Today, at age 21, the West Hartford resident owns and operates a successful landscaping business.
Pete’s Landscaping is a new but thriving business. DeHertogh performs general lawn work, tree pruning, snow removal, landscape design and masonry. The young entrepreneur runs the business with one regular employee, but relies upon friends to lend hands in the busy springtime.
In the spring, summer and fall, it’s not unusual for him to work 12-hour days – every day of the week. If the winter is mild with little snowfall, like last year, he keeps busy clearing brush, doing yard work and teaching himself new trades, such as light carpentry.
DeHertogh, who is Peter III in his family, comes from a long line of landscapers. His great-grandfather Peter owned a landscape business in Rhode Island for several years. He later expanded to New York, where, among many places, he serviced the mansion of the president of U.S. Steel.
When Pete’s great-grandfather died suddenly of a heart attack, his son Kenneth took over at age 20. When he had a son, Peter II, he worked in the business until he decided to become an engineer. But when Peter II had a son, he encouraged him to learn how to mow grass and taught his son about caring for trees, clearing brush and yard work.

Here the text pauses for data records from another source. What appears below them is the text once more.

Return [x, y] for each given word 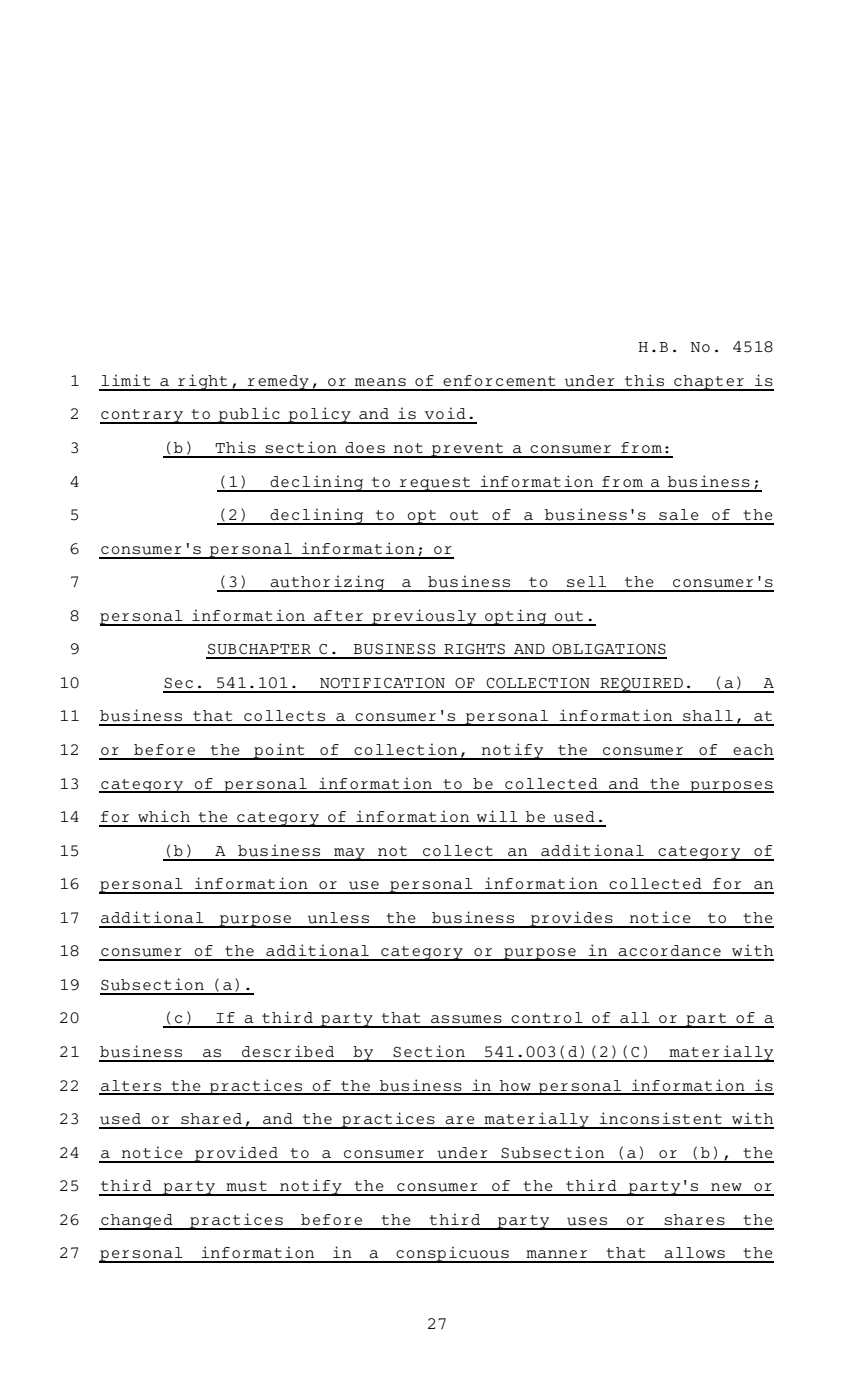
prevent [467, 450]
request [435, 484]
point [279, 751]
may [349, 854]
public [249, 415]
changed [137, 1222]
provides [571, 919]
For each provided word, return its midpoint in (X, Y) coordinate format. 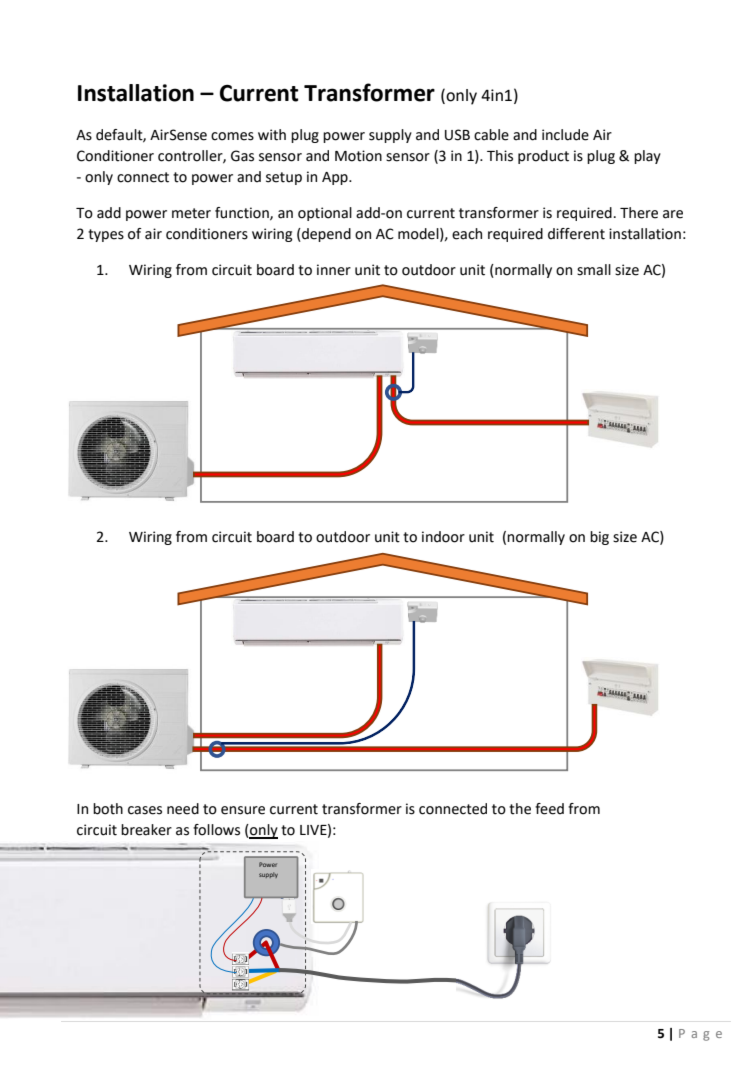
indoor (443, 537)
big (599, 538)
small (594, 270)
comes (232, 136)
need (183, 809)
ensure (243, 810)
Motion (358, 156)
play (647, 157)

“My dad believed in hard work and not sitting idle,” said DeHertogh. He credited both of his parents for instilling in him a solid work ethic.
“I started getting jobs mowing lawns at age 13,” DeHertogh recalled in a phone interview from his home in West Hartford. He lives with his parents, Peter and Anne DeHertogh, while he saves money to find his own place. “I used to get dropped off around town by my mom while she sat in the car doing work as I mowed lawns all summer.”
At Hall High School, DeHertogh found time to play on the varsity football team, running out after practice to rake leaves. But his high school years were a difficult time. He was juggling his business and school work, although he was able to maintain good grades. He left Hall High before his graduation date of 2010 and finished coursework at Capital Community College. By that time, he was working 30 hours a week.
Last year, he took a break from actually running his business to learn more about the trade and to pick up additional skills. He took a job with City Services, where he was involved with yard design and learned more about masonry.
Since last fall, he’s returned to running his company. Business is going well, but he is always looking for new clients. And when there’s no snow, that greatly affects his income.
“People don’t realize that landscaping is not an easy job,” explained DeHertogh, citing the costs of fuel (for his expensive Dodge truck and equipment), taxes on his company and the purchase and maintenance of equipment. In addition to these costs, he has to pay for storage space for his landscaping tools. “My profit margin isn’t that high after all these costs,” he said.
“Every year, I have to prioritize what new machines to buy,” said DeHertogh. This past year, he bought new snowblowers. He’d love to purchase a snowplow, but they cost $6,000 or more, so that plan is on hold for now.
DeHertogh said he charges an average $35 for lawn service, but he negotiates depending on the size of the lawn and condition of the grass. He offers group rates for neighbors. His average for snow removal (street, stairs and driveway) is $65 for the job, but he charges more if the snowfall is more than six inches. “When it comes to a trade job, you really do get what you pay for,” DeHertogh noted.
“Too many people in West Hartford have been abused by contractors,” said DeHertogh. He reassures customers he is reliable, conscientious, will pay attention to the smallest details and will not take advantage of them. So far, he’s been successful by word-of-mouth and hasn’t had to advertise. Although his jobs are mostly residential, he is getting insured soon to be licensed to work commercial.
Encouraged by his parents to continue his education, he is also working toward an associate’s degree in criminal justice at Tunxis Community College. He attends night courses and expects to finish next December. As a fallback career, he’s thinking about becoming a policeman or state trooper some day.
But the landscaping business is in his blood and he has no plans to stop, even if it means being self-motivated to go to bed early, get up early and constantly look for work.
“You have to give up a lot of free time,” DeHertogh acknowledged. “But I’ll be doing this for years to come.”